右翼の田中清玄は元軍人の瀬島龍三をどう見たのか。
田中は『田中清玄自伝』の中で瀬島龍三に言及し、加えてゾルゲ事件で有名な尾崎秀実(おざきほつみ)についても言葉少なに触れている。
この記事の主要な登場人物
尾崎秀実
「中曽根は付き合う人間を考えろ」
田中は『田中清玄自伝』の中で、総理大臣を務めた中曽根康弘に鄧小平の後継者である胡耀邦と親交を結びべきと助言していたが、残念ながら胡耀邦は亡くなってしまったと述べた後、このように続ける。
もう一つ彼に言っているのは、付き合う人間を考えろということです。彼の周りにはいろんな人間がいましたからねえ。
例えば瀬島龍三がそうだ。第二臨調の時に彼は瀬島を使い、瀬島は土光さんにも近づいて大きな顔をしていた。伊藤忠の越後(正一元会長)などは瀬島を神様のように持ち上げたりしていたが、とんでもないことだ。
かつて先帝陛下は瀬島龍三について、こうおっしゃったことがあったそうです。これは入江さんから僕が直接聞いた話です。
「先の大戦において私の命令だというので、戦線の第一線に立って戦った将兵達を咎めるわけにはいかない。しかし許しがたいのは、この戦争を計画し、開戦を促し、全部に渡ってそれを行い、なおかつ敗戦の後も引き続き日本の国家権力の有力な立場にあって、指導的役割を果たし戦争責任の回避を行っている者である。瀬島のような者がそれだ」
陛下は瀬島の名前をお挙げになって、そう言い切っておられたそうだ。中曾根君には、なんでそんな瀬島のような男を重用するんだって、注意したことがある。私のみるところ瀬島とゾルゲ事件の尾崎秀実は感じが同じだね。
引用:『田中清玄自伝』(ちくま文庫、2008年)309頁
ゾルゲ事件で刑死した尾崎秀実(おざきほつみ)については言葉少なに「瀬島と感じが同じ」と言っているが、清玄が瀬島を信用していない以上、尾崎のことも否定的な意味で「感じが同じ」と言っているのだろう。

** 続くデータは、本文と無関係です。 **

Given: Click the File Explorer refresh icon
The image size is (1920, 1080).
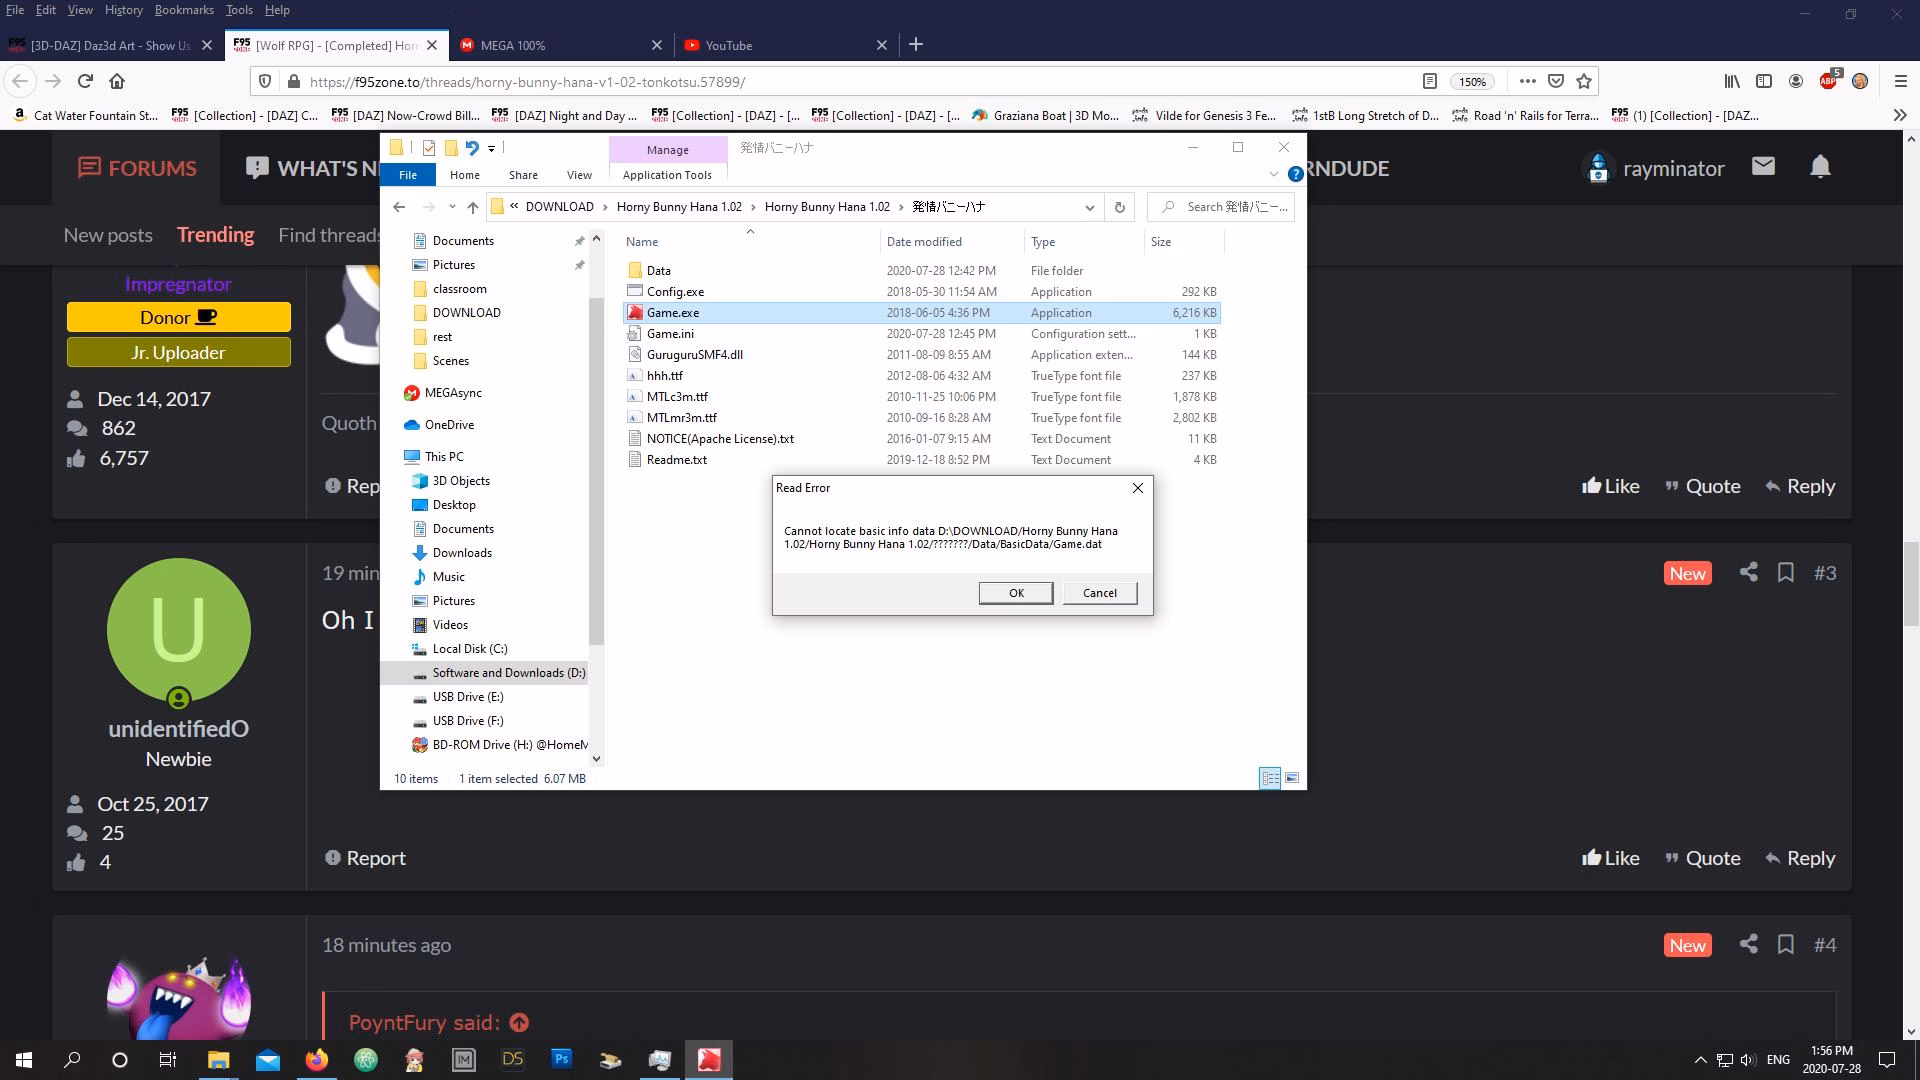Looking at the screenshot, I should pos(1119,207).
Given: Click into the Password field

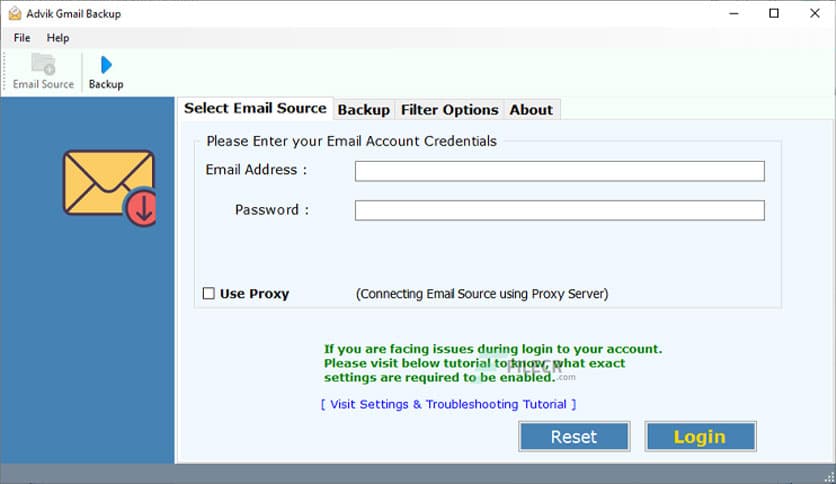Looking at the screenshot, I should point(559,211).
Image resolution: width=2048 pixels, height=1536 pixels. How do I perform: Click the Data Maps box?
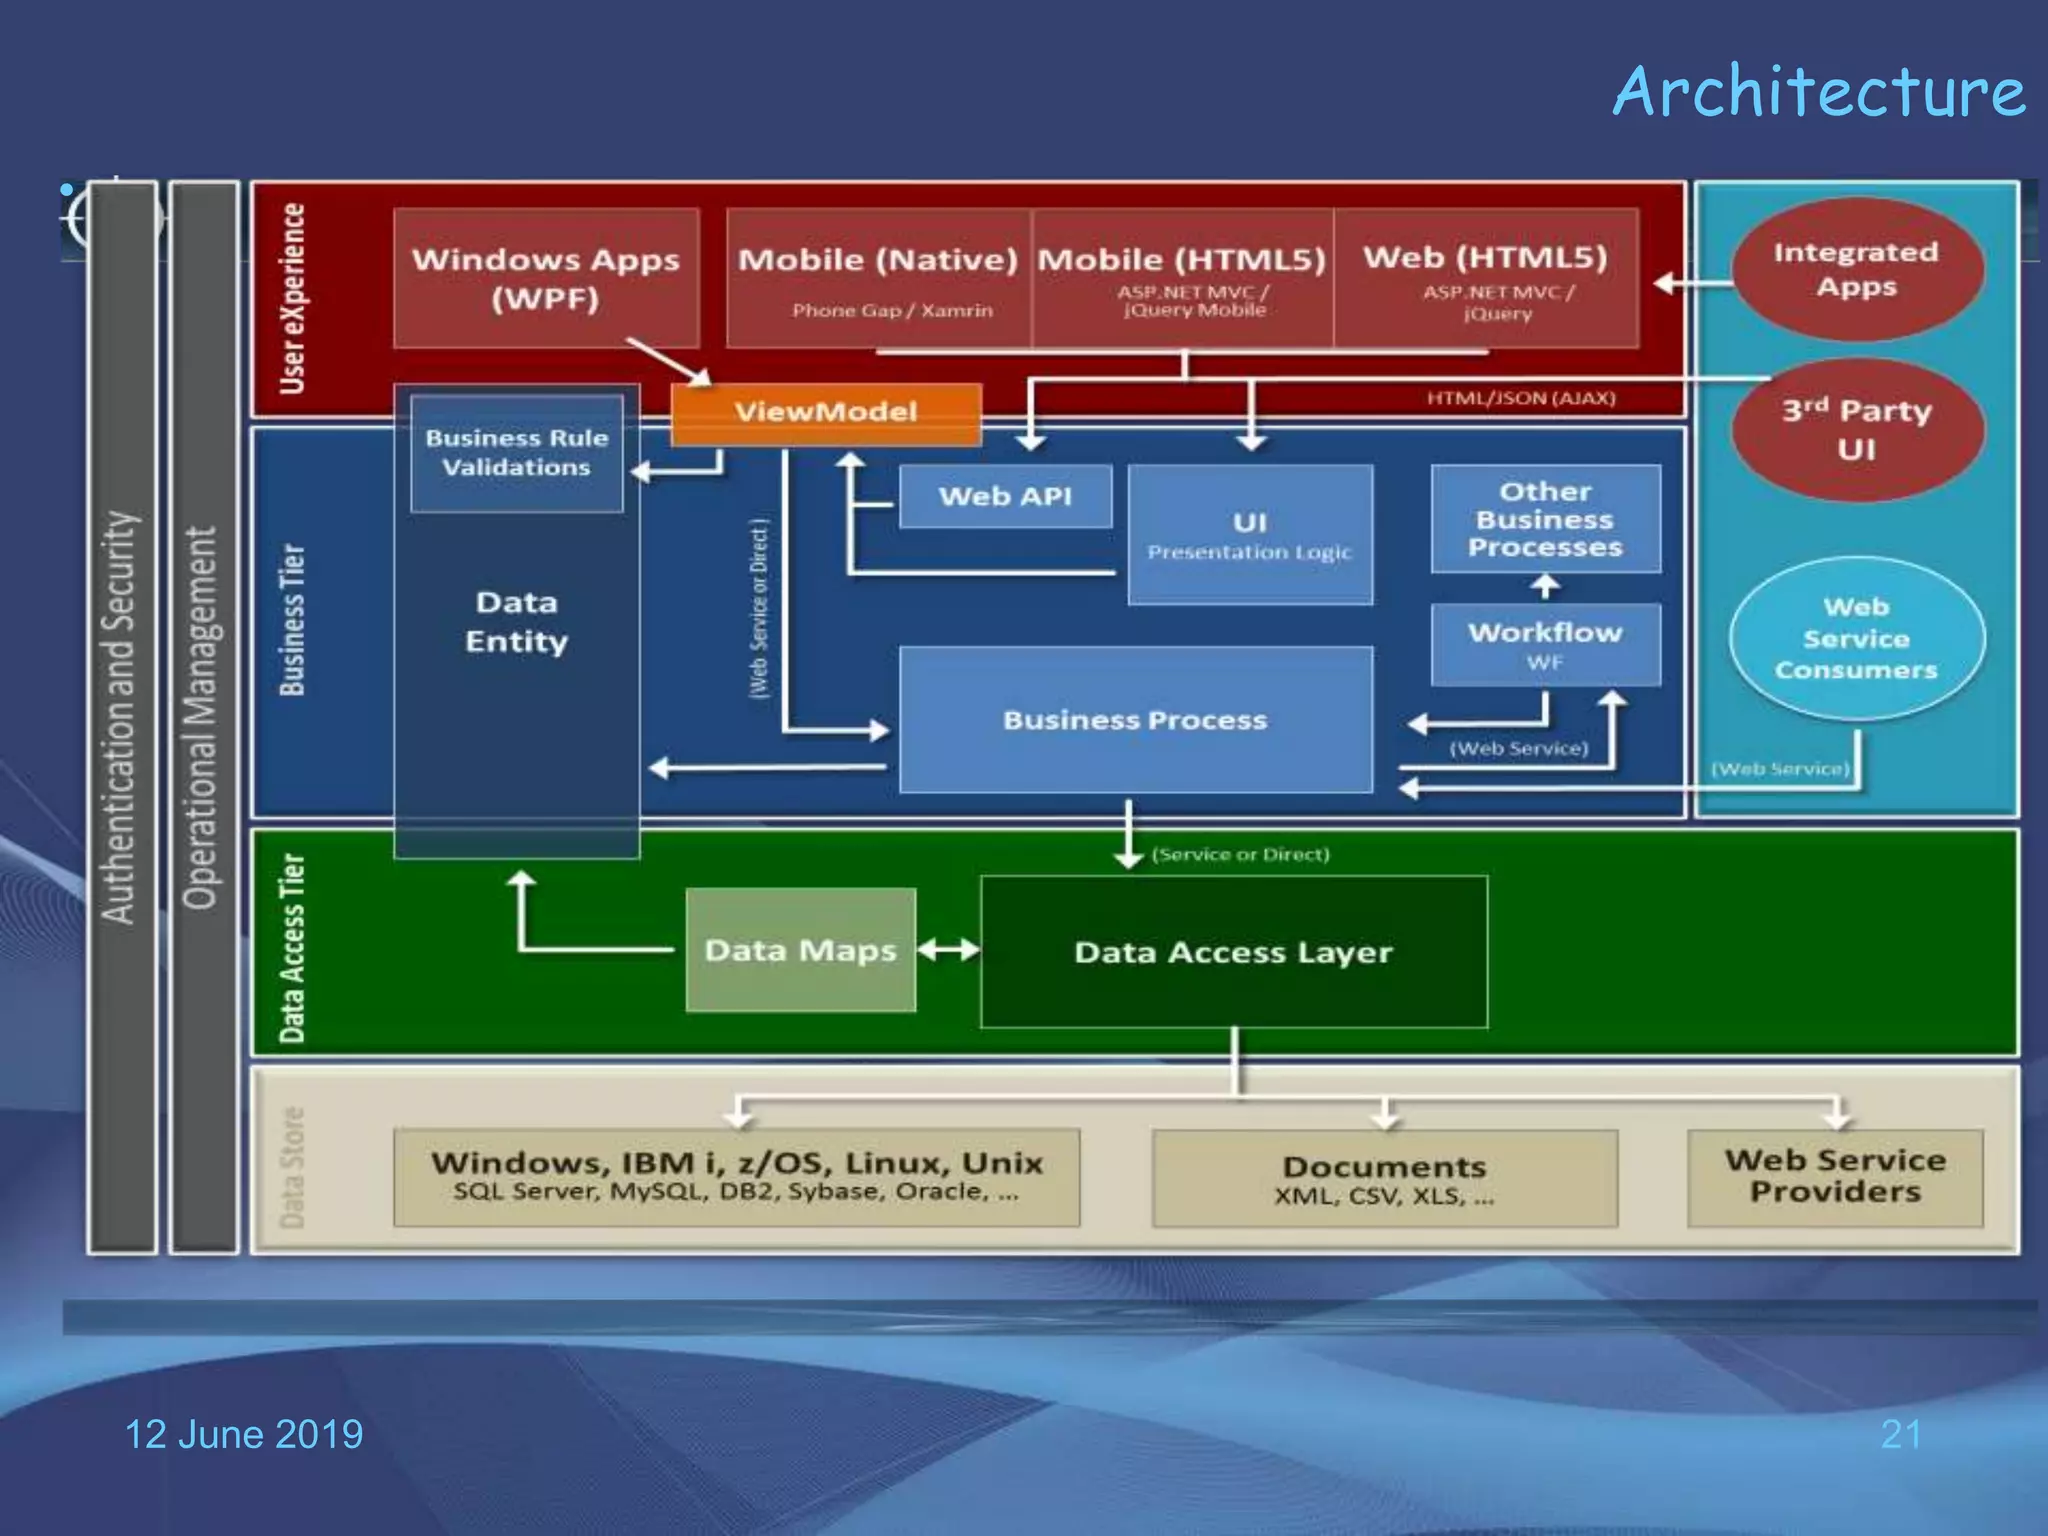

田中清玄は具体的にその「感じ」が何かは明らかにしていないが、戦争責任から逃げた瀬島とソ連のスパイだった尾崎が「同じ」というのだから、おそらくその人間性の中に何かしら不誠実なものを感じるということではないかと思う。
『田中清玄自伝』の見どころ・読みどころ
この記事の引用文は『田中清玄自伝』からのものである。
『田中清玄自伝』の面白さは、まずはそこに出てくる人物の異常なまでの幅広さである。
ざっと有名な名前を上げるだけでも、マルクス主義・共産党関係者なら徳田球一、野坂参三、文学者なら太宰治、亀井勝一郎、三島由紀夫、林房雄、禅僧の山本玄峰、右翼の野村秋介、三上卓、四元義隆、王族や皇族関係者なら昭和天皇、オットー大公、スペインのカルロス国王、学者ならハイエク、今西錦司、アウトローでは田岡一雄、ジャック=ボーメル(フランスのギャング)、政治家ならスカルノ大統領、鄧小平、鈴木貫太郎、田中角栄、中曽根康弘、小沢一郎などなど。
これでも一部のほんのわずかな名前を挙げただけで、ともかく到底ここで挙げ切ることのできないくらい多士済々である。
その数もさることながらあまりに広い分野にまたがった人物の名が出てくるため、おそらく『田中清玄自伝』に登場する名前をすべて知っているなどと言える人はほぼいないか、いたとすれば相当な教養人だろう。
くわえて、祖先が会津藩の家老で会津者であることを誇りにしている田中は、竹を割ったような性格をしており、自ずと口吻も力強く断定的になって、有名人や多くの人にとって評価の高い人物を自分の見地から一刀両断してしまうところなど、その語り口の意外性・面白さは読む者に尽きない知的興奮を与えてくれる。
最後に言うまでもないが、その思想の是非はともかく、自分の信念と理想のために世界中を駆けて回った田中の世界観の雄大さ・スケールの大きさは、それに触れる者に強い感動を覚えさせてくれるものである。